Text passage =
>>>

Arguments Against Determinism

Determinism for me is irrational. Here’s why.

Published on February 9, 2004 By EFalgui In Philosophy

I have been thinking about the reasons why I am so against determinism. For me determinism is just plain wrong in the sense that we have no choice in anything that we do. Another thing is that if everything is already plotted out then doesn’t that destroy the point of taking responsibility for our actions.

People argue that if God is all knowing then how would it be possible for people to have free will. My response to this is that God knows all the paths that are possible. Because there is more than one possible path to life, we have the power to choose our own way without taking Gods omniscience into question. Anyway I have been thinking of some more arguments and these are a few I found against determinism.

Determinism is self-defeating. A determinist insists that both determinists and non-determinists are determined to believe what they believe. However, determinists believe self-determinists are wrong and ought to change their view. But “ought to change” implies they are free to change, which is contrary to determinism, since how can one change what is already determined. =P

Determinism is irrational. C.S. Lewis argued that naturalistic, complete determinism is irrational. For determinism to be true, there would have to be a rational basis for their thought. But if determinism is true, then there is no rational basis for thought, since non-rational forces determine all. So, if determinism claims to be true, then it must be false. Do you get it?

Determinism destroys human responsibility. If God is the cause of all human actions, then human beings are not morally responsible. One is only responsible for a choice if there was free will to avoid making it. All responsibility implies the ability to respond, either on one’s own or by God’s grace. Ought implies can. But if God caused the action, then we could not have avoided it. Hence, we are not responsible.

<<<

Supplied information =
>>>

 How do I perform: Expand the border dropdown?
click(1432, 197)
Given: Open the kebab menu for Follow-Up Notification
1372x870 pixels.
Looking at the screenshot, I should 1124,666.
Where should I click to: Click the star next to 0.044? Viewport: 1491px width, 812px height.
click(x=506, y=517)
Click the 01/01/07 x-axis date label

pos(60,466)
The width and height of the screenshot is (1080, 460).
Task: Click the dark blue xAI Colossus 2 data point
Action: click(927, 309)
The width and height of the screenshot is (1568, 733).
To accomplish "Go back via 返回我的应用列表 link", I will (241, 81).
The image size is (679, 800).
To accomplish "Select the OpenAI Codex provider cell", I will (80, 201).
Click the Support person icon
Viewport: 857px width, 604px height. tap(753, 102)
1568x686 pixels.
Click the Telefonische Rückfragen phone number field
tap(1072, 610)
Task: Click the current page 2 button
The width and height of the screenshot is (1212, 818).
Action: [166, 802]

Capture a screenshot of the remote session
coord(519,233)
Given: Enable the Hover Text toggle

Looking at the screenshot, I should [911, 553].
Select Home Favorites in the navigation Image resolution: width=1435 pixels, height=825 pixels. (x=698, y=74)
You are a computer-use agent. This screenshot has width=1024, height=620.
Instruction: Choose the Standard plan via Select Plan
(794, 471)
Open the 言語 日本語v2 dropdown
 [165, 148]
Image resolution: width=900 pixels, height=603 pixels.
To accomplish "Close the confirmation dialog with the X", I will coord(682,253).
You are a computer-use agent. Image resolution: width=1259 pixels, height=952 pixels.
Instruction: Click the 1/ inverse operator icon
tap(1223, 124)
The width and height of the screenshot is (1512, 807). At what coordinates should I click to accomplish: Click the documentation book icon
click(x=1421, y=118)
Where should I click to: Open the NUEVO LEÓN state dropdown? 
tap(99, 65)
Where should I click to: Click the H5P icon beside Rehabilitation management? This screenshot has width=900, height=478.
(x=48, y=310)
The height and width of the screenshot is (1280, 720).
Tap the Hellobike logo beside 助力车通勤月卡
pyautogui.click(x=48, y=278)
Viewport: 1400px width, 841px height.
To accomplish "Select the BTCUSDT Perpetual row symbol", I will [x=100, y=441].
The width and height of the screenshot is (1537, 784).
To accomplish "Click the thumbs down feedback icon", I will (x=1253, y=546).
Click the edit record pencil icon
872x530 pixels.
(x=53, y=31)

<<<

Carry on writing the post arguing against determinism, beginning after its final sentence about responsibility.

Determinism renders praise and blame meaningless. Similarly, if God causes all human actions, then it makes no sense to praise human beings for doing good, nor to blame them for doing evil. For if the courageous really had no choice other than to show courage, why reward it? If the evil had no choice but to commit their crime, why punish them? Rewards and punishment for moral behavior makes sense only if another did not cause the actions.

Determinism leads to fatalism. If everything is determined beyond our control, then why do good and avoid evil? Indeed, if determinism is right, evil is unavoidable. Determinism destroys the very motive to do good and shun evil.

Determinism is unbiblical. Theistic opponents to determinism offer several objections from Scripture. Defining free choice as “doing what one desires” is contrary to experience. For people do not always do what they desire, nor do they always desire to do what they do (Romans 7:15-16)”  Source Located at – http://boogerschnot.joeuser.com/article/7155

This is all philosophical of course but it does show the common sense reasons why determinism is a failed concept. It’s easy to google the decline of determinism and read about the current state of affaires. I’d recommend google scholar so you can find credible sources of information based on research.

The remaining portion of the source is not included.